AIM OF THE TASK: Print the entries below word for word, starting at the beginning of the entries and going on through the line containing "center [910, 306].", with both ends included. Leave the pictures out of your answer.

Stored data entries
________________________________________

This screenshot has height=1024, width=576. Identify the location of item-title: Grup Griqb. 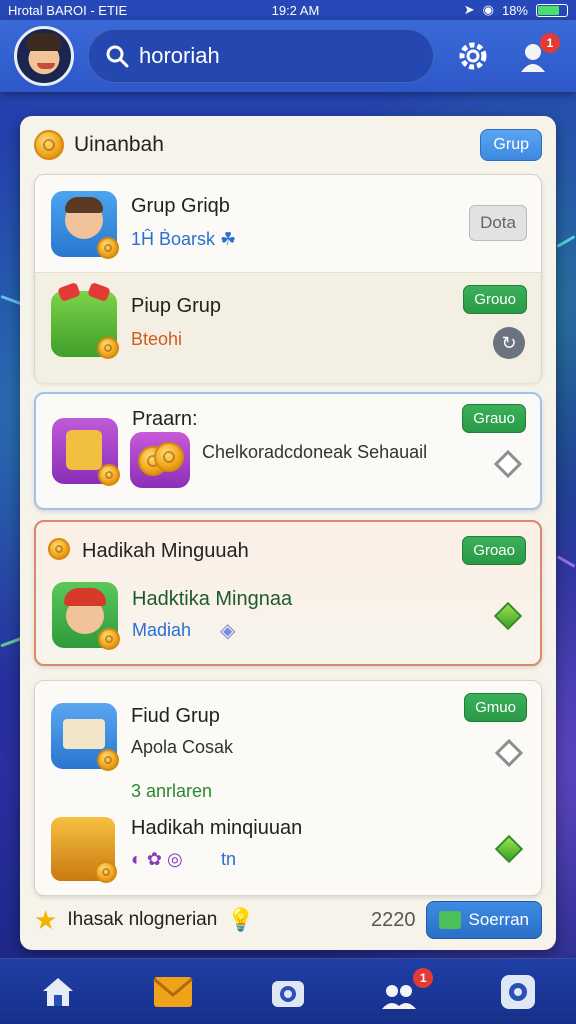
(180, 206).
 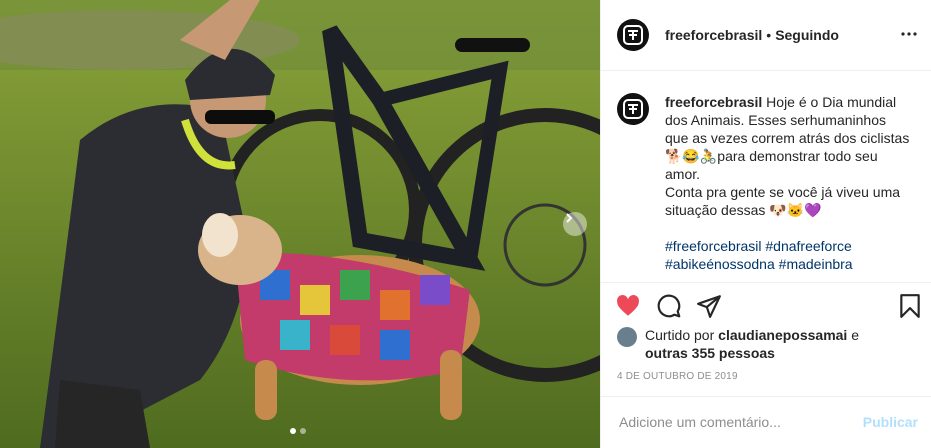 What do you see at coordinates (910, 306) in the screenshot?
I see `bookmark-icon` at bounding box center [910, 306].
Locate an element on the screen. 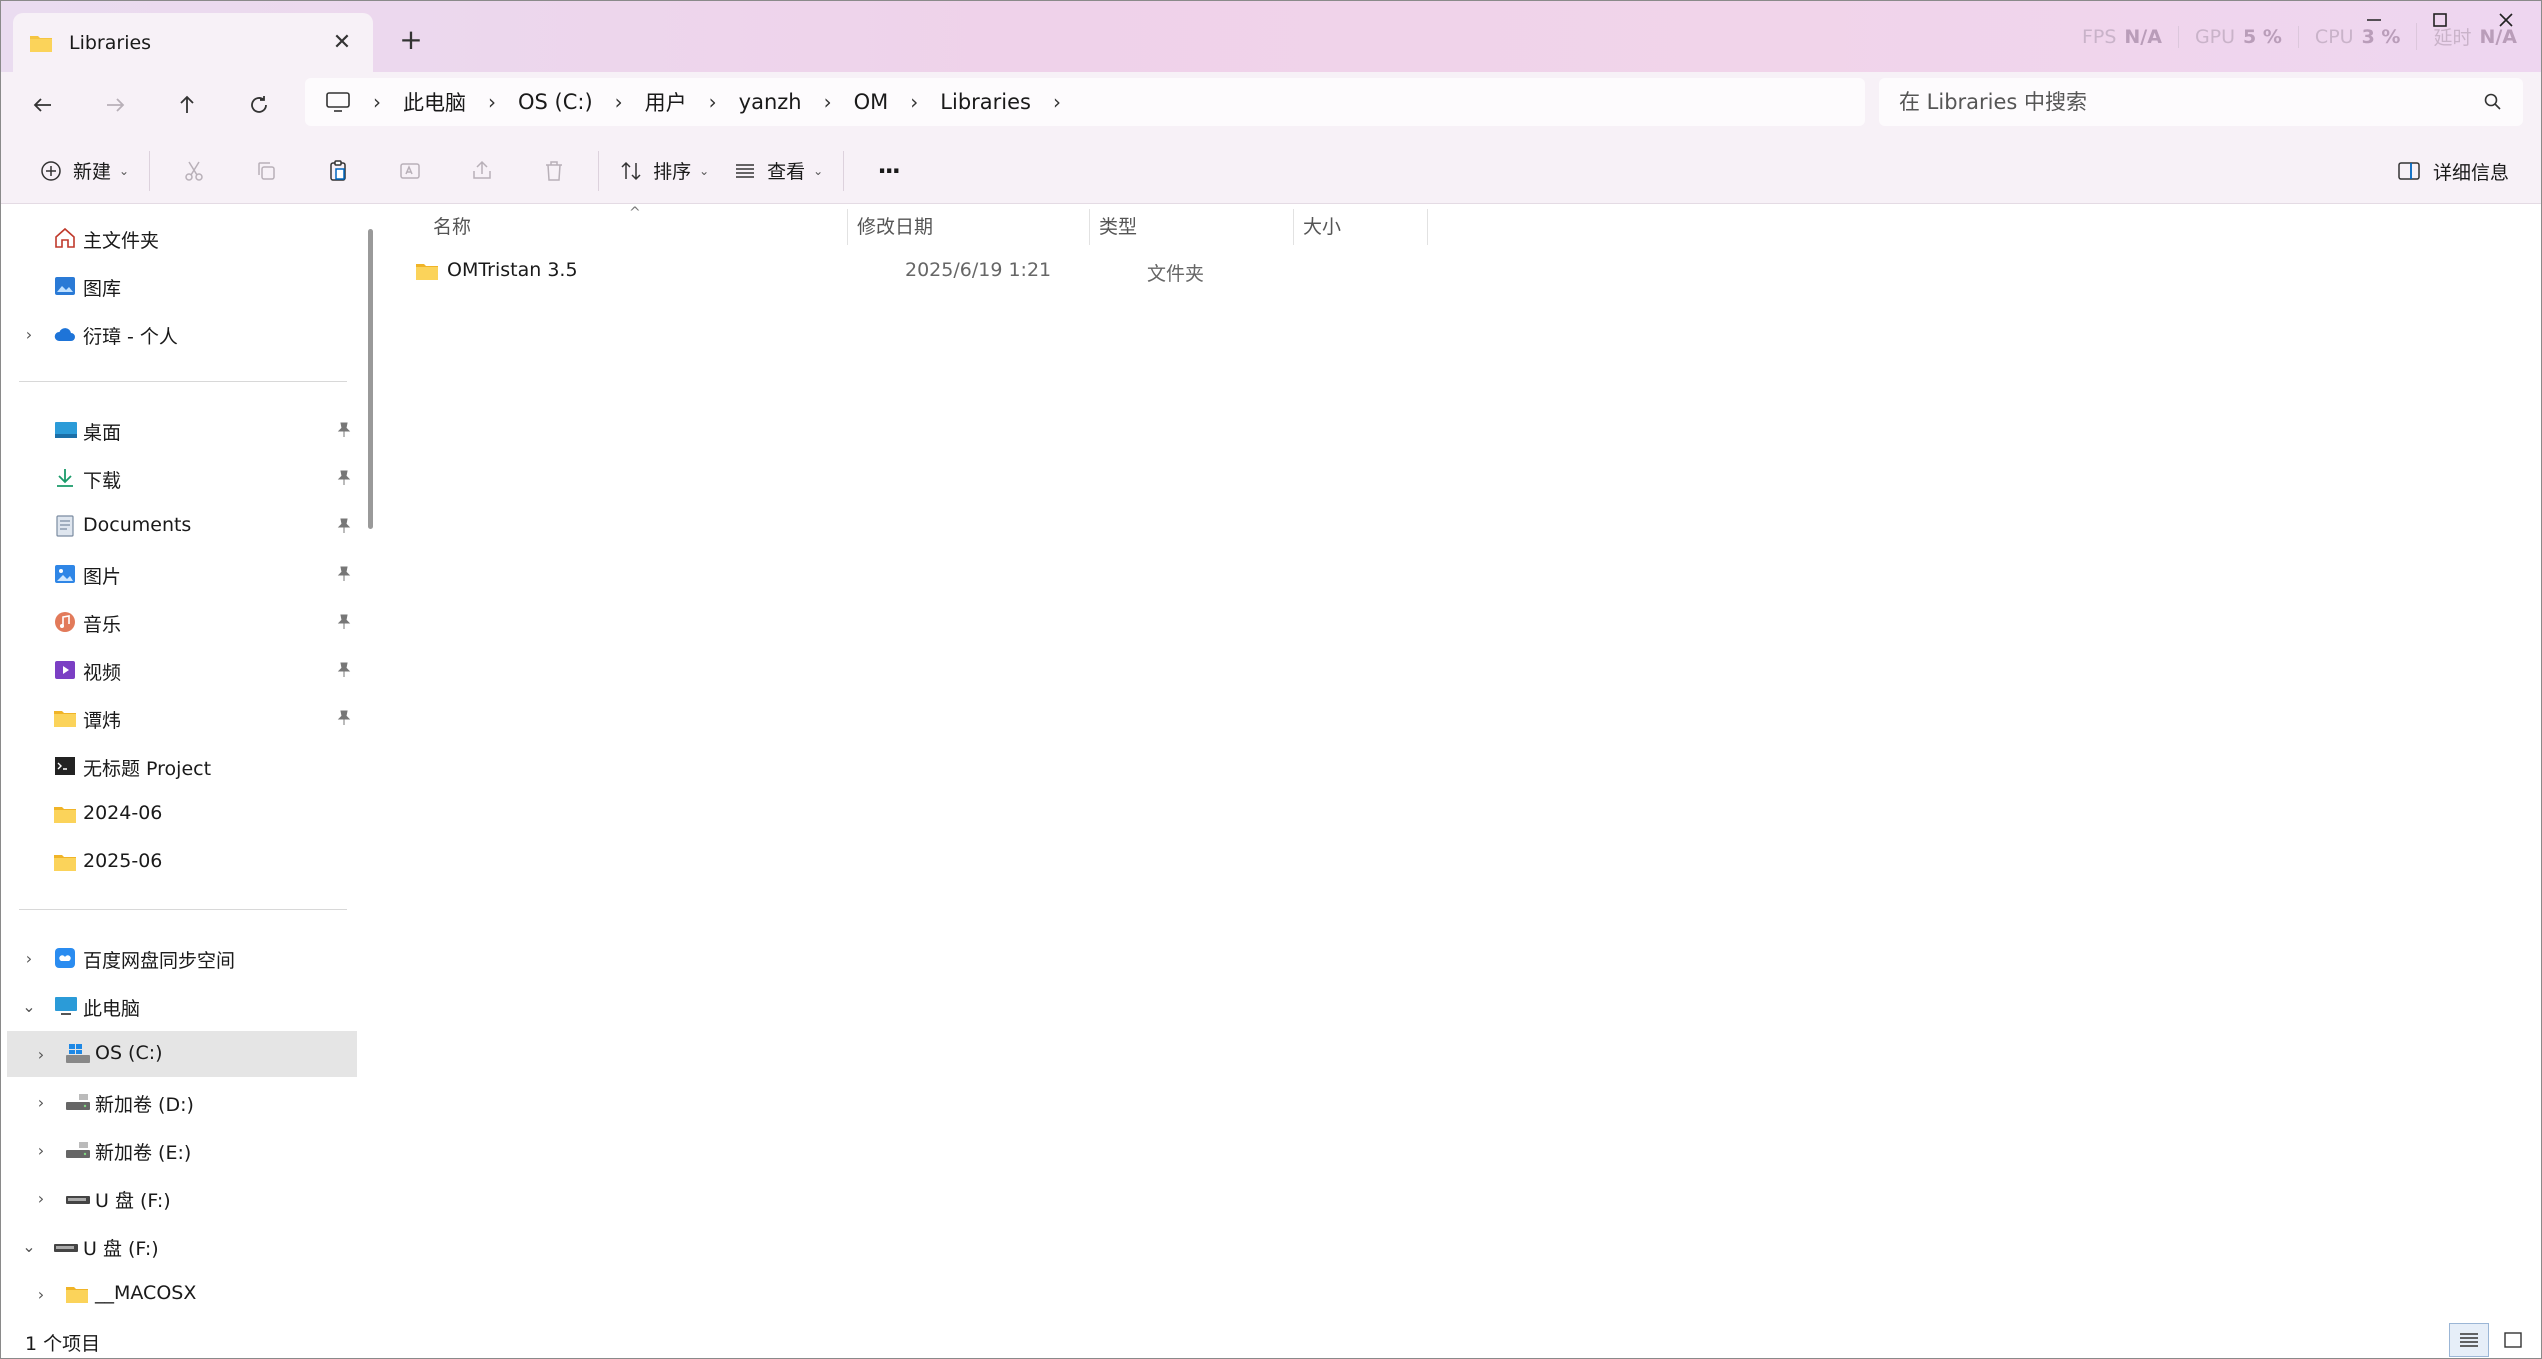 The height and width of the screenshot is (1359, 2542). new-button: 新建 ⌄ is located at coordinates (84, 171).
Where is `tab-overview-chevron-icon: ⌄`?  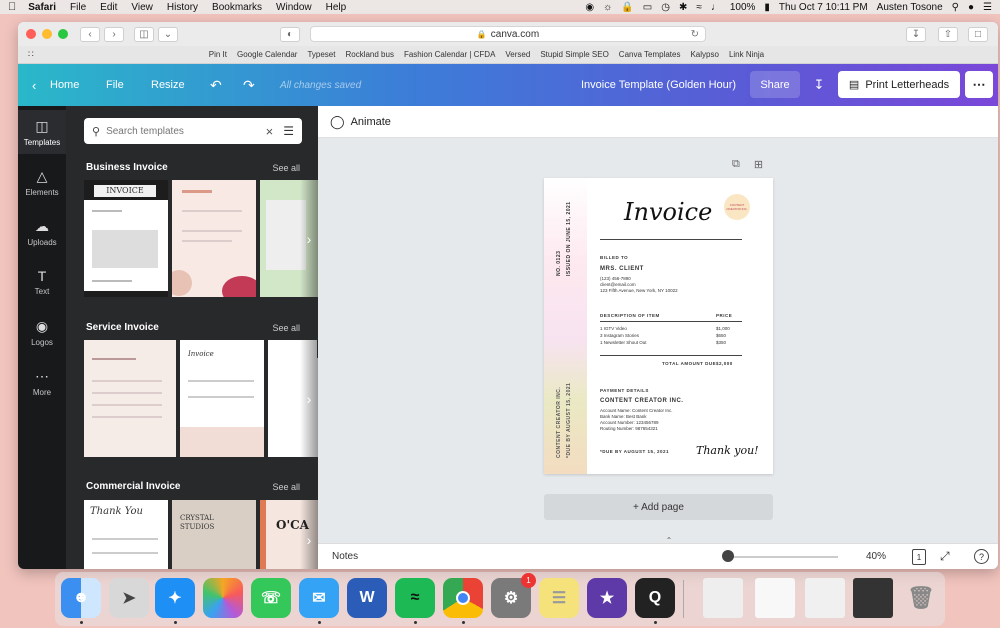
tab-overview-chevron-icon: ⌄ is located at coordinates (168, 34).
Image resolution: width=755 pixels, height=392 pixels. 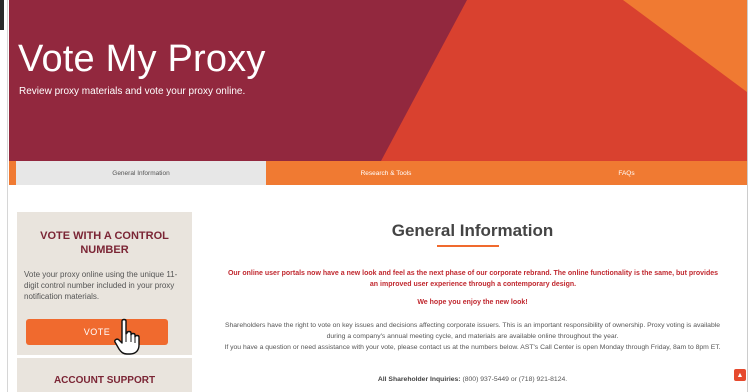 What do you see at coordinates (141, 173) in the screenshot?
I see `tab-general-information: General Information` at bounding box center [141, 173].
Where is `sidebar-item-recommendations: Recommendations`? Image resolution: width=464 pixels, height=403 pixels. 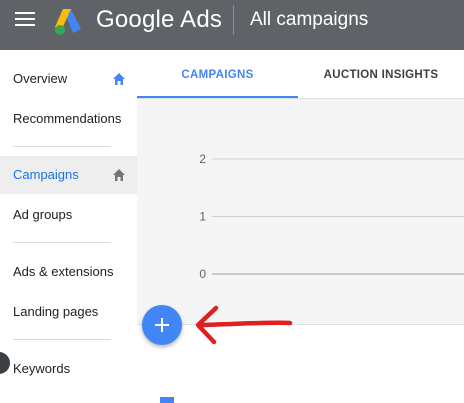
sidebar-item-recommendations: Recommendations is located at coordinates (68, 119).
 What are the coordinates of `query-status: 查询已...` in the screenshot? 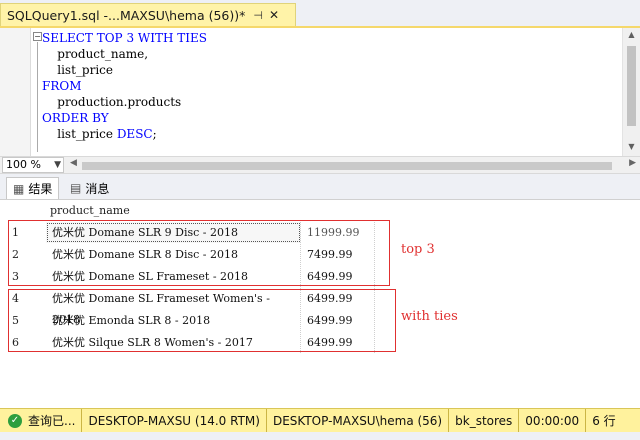 It's located at (52, 420).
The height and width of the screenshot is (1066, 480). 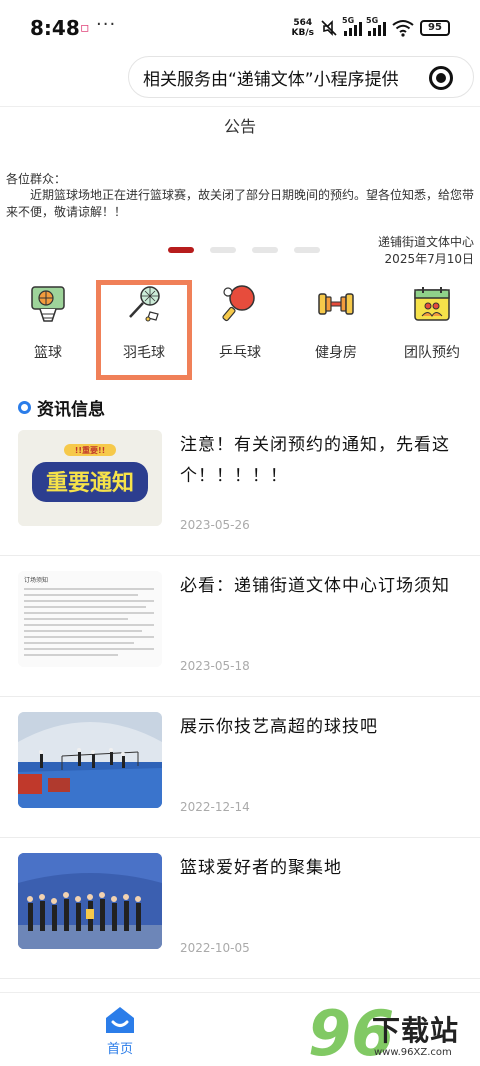 What do you see at coordinates (329, 28) in the screenshot?
I see `mute-icon` at bounding box center [329, 28].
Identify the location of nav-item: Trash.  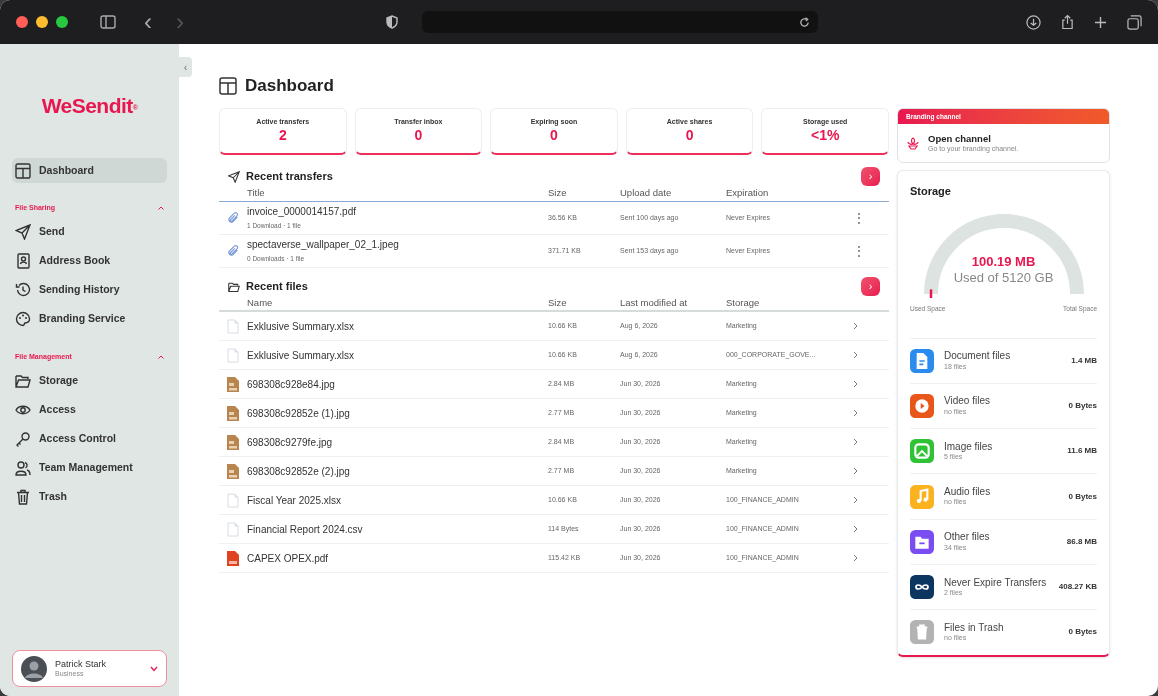
(90, 496).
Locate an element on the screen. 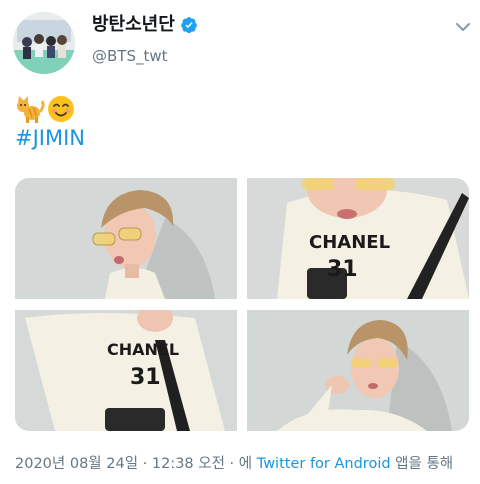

________________________________________

OUTPUT OF THE TASK:
This screenshot has height=1024, width=576. Identify the location of item-title: Grup Griqb. 
(180, 206).
  What do you see at coordinates (910, 306) in the screenshot?
I see `bookmark-icon` at bounding box center [910, 306].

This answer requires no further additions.